**Data for this exercise:**
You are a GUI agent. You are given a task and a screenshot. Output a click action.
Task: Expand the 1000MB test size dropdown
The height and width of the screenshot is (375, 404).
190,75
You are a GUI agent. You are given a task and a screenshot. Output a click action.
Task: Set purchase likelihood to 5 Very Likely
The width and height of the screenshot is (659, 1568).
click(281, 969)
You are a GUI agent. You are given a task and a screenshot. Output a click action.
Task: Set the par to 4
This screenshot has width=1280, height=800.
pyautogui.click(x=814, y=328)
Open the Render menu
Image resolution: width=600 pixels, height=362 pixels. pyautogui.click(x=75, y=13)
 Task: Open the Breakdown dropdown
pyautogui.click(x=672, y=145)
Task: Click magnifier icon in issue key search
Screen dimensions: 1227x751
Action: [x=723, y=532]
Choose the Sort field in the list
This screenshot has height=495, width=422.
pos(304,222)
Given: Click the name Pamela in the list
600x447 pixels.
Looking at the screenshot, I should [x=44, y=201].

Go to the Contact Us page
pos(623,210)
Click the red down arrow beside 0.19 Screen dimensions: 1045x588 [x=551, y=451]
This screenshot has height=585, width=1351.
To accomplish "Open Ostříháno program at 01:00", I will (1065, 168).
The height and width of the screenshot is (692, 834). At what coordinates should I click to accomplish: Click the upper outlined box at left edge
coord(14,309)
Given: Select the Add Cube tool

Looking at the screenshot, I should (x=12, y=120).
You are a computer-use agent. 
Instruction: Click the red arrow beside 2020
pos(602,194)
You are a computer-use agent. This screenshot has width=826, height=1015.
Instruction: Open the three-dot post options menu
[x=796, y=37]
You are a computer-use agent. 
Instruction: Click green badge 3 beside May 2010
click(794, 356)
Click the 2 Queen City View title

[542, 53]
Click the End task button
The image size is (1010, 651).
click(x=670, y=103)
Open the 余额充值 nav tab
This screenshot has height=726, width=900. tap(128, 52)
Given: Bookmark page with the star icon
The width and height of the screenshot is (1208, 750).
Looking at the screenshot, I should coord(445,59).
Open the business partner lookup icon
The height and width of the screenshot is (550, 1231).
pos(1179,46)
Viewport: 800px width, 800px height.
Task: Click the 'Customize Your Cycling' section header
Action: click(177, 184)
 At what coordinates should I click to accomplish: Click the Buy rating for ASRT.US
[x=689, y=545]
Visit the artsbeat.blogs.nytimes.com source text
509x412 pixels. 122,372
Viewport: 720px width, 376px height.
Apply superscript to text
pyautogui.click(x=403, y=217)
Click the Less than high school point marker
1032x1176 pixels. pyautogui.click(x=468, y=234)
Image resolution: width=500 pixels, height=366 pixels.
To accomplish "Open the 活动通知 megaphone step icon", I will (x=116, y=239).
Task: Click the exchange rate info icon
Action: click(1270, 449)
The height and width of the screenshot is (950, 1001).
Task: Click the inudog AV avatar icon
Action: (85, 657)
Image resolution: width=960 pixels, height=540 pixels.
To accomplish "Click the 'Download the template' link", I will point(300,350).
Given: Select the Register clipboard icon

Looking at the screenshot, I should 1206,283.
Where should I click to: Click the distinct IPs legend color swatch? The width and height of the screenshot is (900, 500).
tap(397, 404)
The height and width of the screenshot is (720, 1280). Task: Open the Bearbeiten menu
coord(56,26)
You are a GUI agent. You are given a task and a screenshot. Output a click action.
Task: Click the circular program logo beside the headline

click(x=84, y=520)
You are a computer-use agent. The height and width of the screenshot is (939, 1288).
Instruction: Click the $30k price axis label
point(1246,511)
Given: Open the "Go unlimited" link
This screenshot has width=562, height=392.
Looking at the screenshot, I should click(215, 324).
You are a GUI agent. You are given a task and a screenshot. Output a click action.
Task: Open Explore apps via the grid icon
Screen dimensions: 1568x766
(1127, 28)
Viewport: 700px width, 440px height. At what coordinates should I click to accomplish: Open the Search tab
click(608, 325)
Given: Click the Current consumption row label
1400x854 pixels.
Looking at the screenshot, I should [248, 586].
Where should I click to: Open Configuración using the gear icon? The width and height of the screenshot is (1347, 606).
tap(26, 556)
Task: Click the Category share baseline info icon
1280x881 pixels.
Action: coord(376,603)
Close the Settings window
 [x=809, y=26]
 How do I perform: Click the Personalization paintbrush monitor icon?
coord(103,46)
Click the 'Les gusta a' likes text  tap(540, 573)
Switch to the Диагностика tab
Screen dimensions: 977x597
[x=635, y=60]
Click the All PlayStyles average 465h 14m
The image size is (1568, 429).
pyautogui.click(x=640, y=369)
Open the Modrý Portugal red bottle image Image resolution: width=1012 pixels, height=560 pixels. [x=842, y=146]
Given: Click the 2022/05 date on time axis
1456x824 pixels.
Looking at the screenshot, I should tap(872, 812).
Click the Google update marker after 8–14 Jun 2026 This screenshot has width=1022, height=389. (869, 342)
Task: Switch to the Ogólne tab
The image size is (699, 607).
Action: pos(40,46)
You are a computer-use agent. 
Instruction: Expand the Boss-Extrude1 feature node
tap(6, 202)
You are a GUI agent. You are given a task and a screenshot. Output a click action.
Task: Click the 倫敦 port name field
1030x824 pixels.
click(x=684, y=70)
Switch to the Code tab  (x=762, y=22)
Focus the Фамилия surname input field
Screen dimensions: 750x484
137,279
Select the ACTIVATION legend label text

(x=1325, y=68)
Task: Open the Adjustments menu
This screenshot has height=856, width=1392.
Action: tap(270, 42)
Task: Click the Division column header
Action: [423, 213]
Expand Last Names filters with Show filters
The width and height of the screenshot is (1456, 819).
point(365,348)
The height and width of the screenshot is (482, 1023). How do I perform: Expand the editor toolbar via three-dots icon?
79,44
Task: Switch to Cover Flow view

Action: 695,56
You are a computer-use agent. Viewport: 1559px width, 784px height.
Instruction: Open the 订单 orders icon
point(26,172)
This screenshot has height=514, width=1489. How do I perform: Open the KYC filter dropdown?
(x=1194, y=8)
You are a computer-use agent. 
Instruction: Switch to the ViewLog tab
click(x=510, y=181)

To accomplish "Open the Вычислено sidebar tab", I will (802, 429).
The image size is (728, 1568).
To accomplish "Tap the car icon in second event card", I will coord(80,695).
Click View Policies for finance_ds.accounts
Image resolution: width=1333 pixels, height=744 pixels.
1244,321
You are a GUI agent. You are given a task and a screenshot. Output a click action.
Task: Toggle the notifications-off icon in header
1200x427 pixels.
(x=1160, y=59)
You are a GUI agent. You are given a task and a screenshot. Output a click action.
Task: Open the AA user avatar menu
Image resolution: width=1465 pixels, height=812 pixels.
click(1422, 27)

**What is needed:**
Could you repeat all of the material above exactly?

**Task response:**
You are a GUI agent. You are given a task and a screenshot. Output a click action.
Task: Expand the 1000MB test size dropdown
The height and width of the screenshot is (375, 404).
190,75
You are a GUI agent. You are given a task and a screenshot. Output a click action.
Task: Set purchase likelihood to 5 Very Likely
The width and height of the screenshot is (659, 1568).
click(281, 969)
You are a GUI agent. You are given a task and a screenshot. Output a click action.
Task: Set the par to 4
This screenshot has width=1280, height=800.
pyautogui.click(x=814, y=328)
Open the Render menu
Image resolution: width=600 pixels, height=362 pixels. pyautogui.click(x=75, y=13)
 Task: Open the Breakdown dropdown
pyautogui.click(x=672, y=145)
Task: Click magnifier icon in issue key search
Screen dimensions: 1227x751
Action: [x=723, y=532]
Choose the Sort field in the list
This screenshot has height=495, width=422.
pos(304,222)
Given: Click the name Pamela in the list
600x447 pixels.
Looking at the screenshot, I should [x=44, y=201].

Go to the Contact Us page
pos(623,210)
Click the red down arrow beside 0.19 Screen dimensions: 1045x588 [x=551, y=451]
This screenshot has height=585, width=1351.
To accomplish "Open Ostříháno program at 01:00", I will (1065, 168).
The height and width of the screenshot is (692, 834). At what coordinates should I click to accomplish: Click the upper outlined box at left edge
coord(14,309)
Given: Select the Add Cube tool

Looking at the screenshot, I should (x=12, y=120).
You are a computer-use agent. 
Instruction: Click the red arrow beside 2020
pos(602,194)
You are a computer-use agent. This screenshot has width=826, height=1015.
Instruction: Open the three-dot post options menu
[x=796, y=37]
You are a computer-use agent. 
Instruction: Click green badge 3 beside May 2010
click(794, 356)
Click the 2 Queen City View title

[542, 53]
Click the End task button
The image size is (1010, 651).
click(x=670, y=103)
Open the 余额充值 nav tab
This screenshot has height=726, width=900. tap(128, 52)
Given: Bookmark page with the star icon
The width and height of the screenshot is (1208, 750).
Looking at the screenshot, I should coord(445,59).
Open the business partner lookup icon
The height and width of the screenshot is (550, 1231).
pos(1179,46)
Viewport: 800px width, 800px height.
Task: Click the 'Customize Your Cycling' section header
Action: click(177, 184)
 At what coordinates should I click to accomplish: Click the Buy rating for ASRT.US
[x=689, y=545]
Visit the artsbeat.blogs.nytimes.com source text
509x412 pixels. 122,372
Viewport: 720px width, 376px height.
Apply superscript to text
pyautogui.click(x=403, y=217)
Click the Less than high school point marker
1032x1176 pixels. pyautogui.click(x=468, y=234)
Image resolution: width=500 pixels, height=366 pixels.
To accomplish "Open the 活动通知 megaphone step icon", I will (x=116, y=239).
Task: Click the exchange rate info icon
Action: click(1270, 449)
The height and width of the screenshot is (950, 1001).
Task: Click the inudog AV avatar icon
Action: (85, 657)
Image resolution: width=960 pixels, height=540 pixels.
To accomplish "Click the 'Download the template' link", I will point(300,350).
Given: Select the Register clipboard icon

Looking at the screenshot, I should 1206,283.
Where should I click to: Click the distinct IPs legend color swatch? The width and height of the screenshot is (900, 500).
tap(397, 404)
The height and width of the screenshot is (720, 1280). Task: Open the Bearbeiten menu
coord(56,26)
You are a GUI agent. You are given a task and a screenshot. Output a click action.
Task: Click the circular program logo beside the headline

click(x=84, y=520)
You are a computer-use agent. The height and width of the screenshot is (939, 1288).
Instruction: Click the $30k price axis label
point(1246,511)
Given: Open the "Go unlimited" link
This screenshot has width=562, height=392.
Looking at the screenshot, I should click(215, 324).
You are a GUI agent. You are given a task and a screenshot. Output a click action.
Task: Open Explore apps via the grid icon
Screen dimensions: 1568x766
(1127, 28)
Viewport: 700px width, 440px height. At what coordinates should I click to accomplish: Open the Search tab
click(608, 325)
Given: Click the Current consumption row label
1400x854 pixels.
Looking at the screenshot, I should [248, 586].
Where should I click to: Open Configuración using the gear icon? The width and height of the screenshot is (1347, 606).
tap(26, 556)
Task: Click the Category share baseline info icon
1280x881 pixels.
Action: coord(376,603)
Close the Settings window
 [x=809, y=26]
 How do I perform: Click the Personalization paintbrush monitor icon?
coord(103,46)
Click the 'Les gusta a' likes text  tap(540, 573)
Switch to the Диагностика tab
Screen dimensions: 977x597
[x=635, y=60]
Click the All PlayStyles average 465h 14m
The image size is (1568, 429).
pyautogui.click(x=640, y=369)
Open the Modrý Portugal red bottle image Image resolution: width=1012 pixels, height=560 pixels. [x=842, y=146]
Given: Click the 2022/05 date on time axis
1456x824 pixels.
Looking at the screenshot, I should tap(872, 812).
Click the Google update marker after 8–14 Jun 2026 This screenshot has width=1022, height=389. (869, 342)
Task: Switch to the Ogólne tab
The image size is (699, 607).
Action: pos(40,46)
You are a computer-use agent. 
Instruction: Expand the Boss-Extrude1 feature node
tap(6, 202)
You are a GUI agent. You are given a task and a screenshot. Output a click action.
Task: Click the 倫敦 port name field
1030x824 pixels.
click(x=684, y=70)
Switch to the Code tab  (x=762, y=22)
Focus the Фамилия surname input field
Screen dimensions: 750x484
137,279
Select the ACTIVATION legend label text

(x=1325, y=68)
Task: Open the Adjustments menu
This screenshot has height=856, width=1392.
Action: tap(270, 42)
Task: Click the Division column header
Action: [423, 213]
Expand Last Names filters with Show filters
The width and height of the screenshot is (1456, 819).
point(365,348)
The height and width of the screenshot is (482, 1023). How do I perform: Expand the editor toolbar via three-dots icon?
79,44
Task: Switch to Cover Flow view

Action: 695,56
You are a computer-use agent. Viewport: 1559px width, 784px height.
Instruction: Open the 订单 orders icon
point(26,172)
This screenshot has height=514, width=1489. How do I perform: Open the KYC filter dropdown?
(x=1194, y=8)
You are a computer-use agent. 
Instruction: Switch to the ViewLog tab
click(x=510, y=181)

To accomplish "Open the Вычислено sidebar tab", I will (802, 429).
The image size is (728, 1568).
To accomplish "Tap the car icon in second event card", I will coord(80,695).
Click View Policies for finance_ds.accounts
Image resolution: width=1333 pixels, height=744 pixels.
1244,321
You are a GUI agent. You are given a task and a screenshot. Output a click action.
Task: Toggle the notifications-off icon in header
1200x427 pixels.
(x=1160, y=59)
You are a GUI agent. You are given a task and a screenshot. Output a click action.
Task: Open the AA user avatar menu
Image resolution: width=1465 pixels, height=812 pixels.
click(1422, 27)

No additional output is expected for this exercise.